#### What you will do
Among the entries below, find all lines that include "kulteri" and copy them.

#### Records supplied
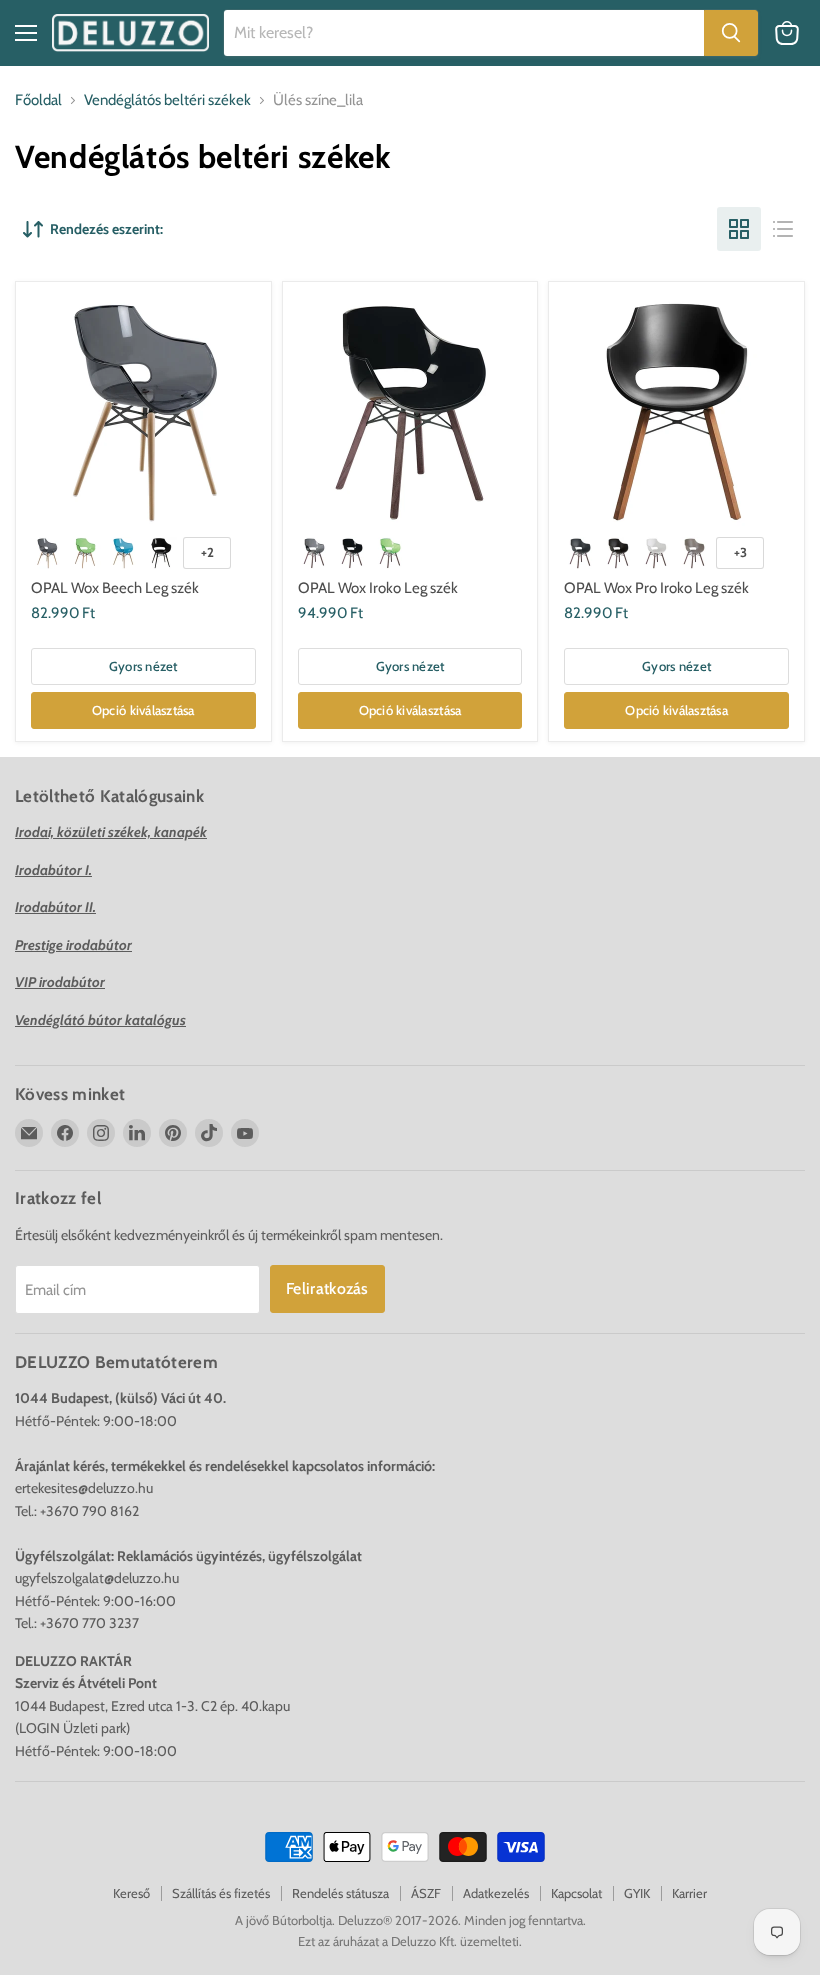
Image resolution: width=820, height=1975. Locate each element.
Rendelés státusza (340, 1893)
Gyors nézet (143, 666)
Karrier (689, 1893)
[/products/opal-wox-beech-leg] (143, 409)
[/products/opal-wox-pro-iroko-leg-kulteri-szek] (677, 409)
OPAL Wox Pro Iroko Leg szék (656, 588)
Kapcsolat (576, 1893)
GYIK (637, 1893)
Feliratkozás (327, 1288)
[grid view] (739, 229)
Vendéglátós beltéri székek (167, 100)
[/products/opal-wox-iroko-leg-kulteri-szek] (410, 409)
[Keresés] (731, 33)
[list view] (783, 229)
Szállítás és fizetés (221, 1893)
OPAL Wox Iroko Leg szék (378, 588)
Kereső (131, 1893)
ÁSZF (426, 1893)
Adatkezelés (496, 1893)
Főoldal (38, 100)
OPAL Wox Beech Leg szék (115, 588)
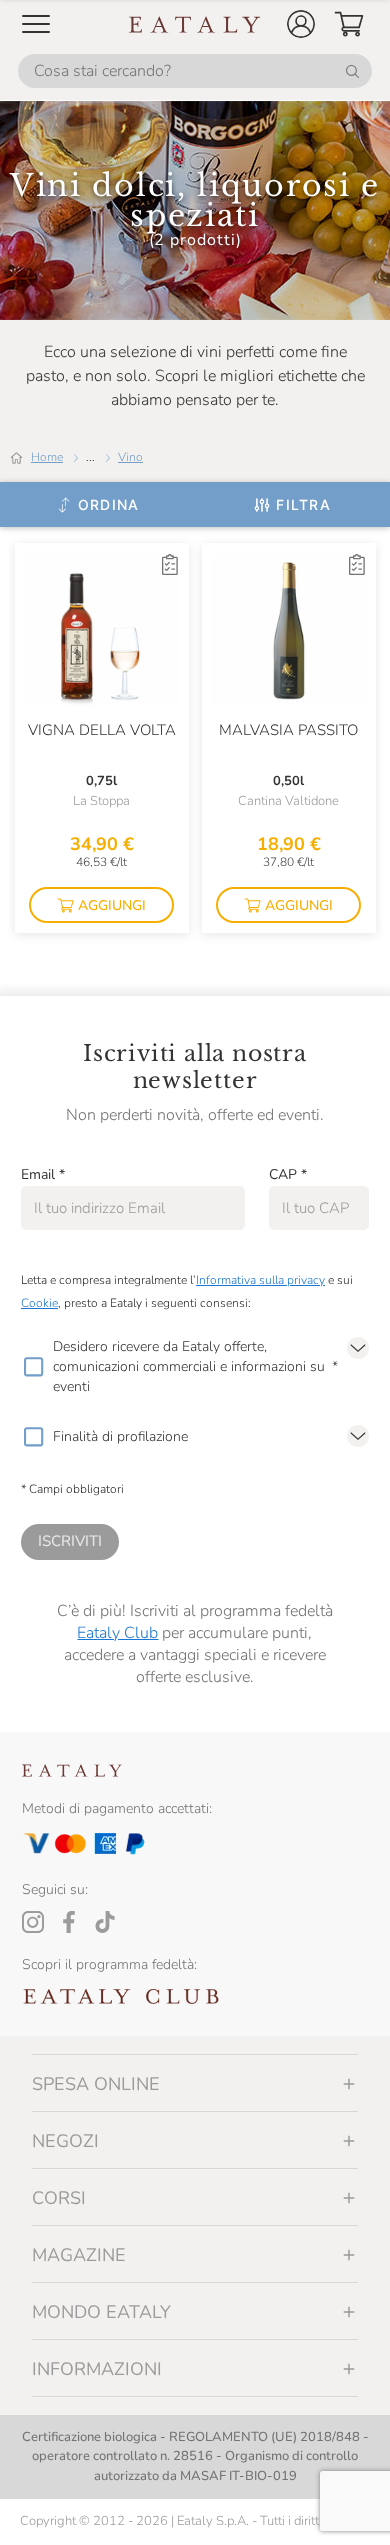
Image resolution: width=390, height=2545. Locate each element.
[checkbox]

#### Output for this exercise
[/products/opal-wox-pro-iroko-leg-kulteri-szek] (677, 409)
[/products/opal-wox-iroko-leg-kulteri-szek] (410, 409)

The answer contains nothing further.